Policy, legislation and service innovation

TL;DR

In the spirit of sharing, the Service Integration team at the Department of Internal Affairs (DIA) brought together a group of people from different government agencies to make connections across policy, regulation, legislation and service innovation.

We shared what we're all working on, explored where our work is mutually supportive and identified some joint opportunities to better understand the possibilities of new approaches to legislation, rules and policy. This included the potential to improve service delivery if the operating rules of government (policy, legislation, service/ entitlement conditions) were programmatically accessible.

Digital rules - the next frontier for digital government

We recognised that the traditional methods of creating, managing, using and improving the 'rules' of government potentially hamper the new paradigms of customer- or user-centred service delivery and open, transparent and responsive government. The traditional model doesn't scale when dealing with the increasing complexity of our world. Many of us are already experimenting to solve this problem, using new approaches and mental models. These approaches also open up possibilities for new and unimagined modes of government and service delivery.

New Zealand is already world leading in its approach to legislative openness. The Parliamentary Counsel Office (PCO) provides all primary legislation as both human and machine readable (XML, or Extensible Markup Language) on legislation.govt.nz. PCO is extending what's available on this site under an Open Government Partnership commitment.

Beyond this there are opportunities if we consider how we might make legislation, policy, and the business rules of government not just machine consumable, but machine understandable. This could mean turning the logic of of these rules into mathematical or programmatic logic and breaking them down into reusable 'chunks'. This opens up opportunities for how government manages the linkages and builds consistency across its rules, through creating ontologies (the words used, their context and how the words relate to each other), and how government and third parties could build from these rules – building-in compliance and the ability for people to have their questions answered so they can get on with their day.

We've previously talked about how Service Integration team has experimented with this kind of approach by codifying business rules to explore and identify relevant entitlements, services, taxation and obligations based on a person's (or business) context. (For more information see the 'help me plan' concept demonstration in our post on potential future states for government service delivery.) Inland Revenue and the Ministry for Business, Innovation and Employment’s Better for Business programme have also experimented with machine-consumable business rules to enable third parties to deliver value added services.

Some key questions remain

  • What does this approach mean for the way we develop policy and law itself?
  • How do we ensure we have consistency across both plain language, human-readable rules and their machine consumable equivalent?
  • How do we develop legislation and policy in a user context centred way - one that takes into consideration that people often need to interact with multiple rules at once especially when these rules have been developed in isolation from each other?
  • How do we effectively and genuinely enable interested and affected people to help shape these rules?
  • What would a set of principles for digital drafting look like?

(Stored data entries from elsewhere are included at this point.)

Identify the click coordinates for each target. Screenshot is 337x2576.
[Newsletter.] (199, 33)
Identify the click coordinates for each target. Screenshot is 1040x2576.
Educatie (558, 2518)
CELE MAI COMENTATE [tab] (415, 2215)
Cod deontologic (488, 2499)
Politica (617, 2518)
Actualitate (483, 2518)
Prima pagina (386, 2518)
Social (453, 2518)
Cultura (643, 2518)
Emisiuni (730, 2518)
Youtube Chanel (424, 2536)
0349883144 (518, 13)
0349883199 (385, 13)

Changing the model and lifting capability

The Policy Project is working to lift the quality of policy advice across government through design thinking and by applying the Stanford Collective Impact Model, which looks at problems from a cross sectoral viewpoint. Part of this work is also an Open Government Partnership commitment. A policy methods toolbox was published in August 2017, covering design thinking, behavioural insights, public participation and policy commissioning (Start Right), and workshops have been run on citizen-centered policy, and using open data for policy design.

Another way to approach policy development is taking a lean approach. Dave Moskovitz, a Wellington entrepreneur who is working with the Service Integration team, will be presenting his draft Public Policy Lean Canvas at the upcoming Startup Nations Summit in Estonia.

The DIA's Government Information Services has been piloting digital approaches for improving the public engagement with government decision-making processes through the Government Online Engagement Service pilot (also part of an Open Government Partnership commitment). Lessons learned from this pilot will inform the next phase to discover how best to enable participatory government.

What's next

The group agreed that we valued the opportunity to share what we're all doing and thinking about in this space and saw value in continuing the conversation. We identified opportunities to collaboratively experiment with some of these concepts further to understand what’s possible and develop use cases that create awareness, capability uplift and influence the policy design culture.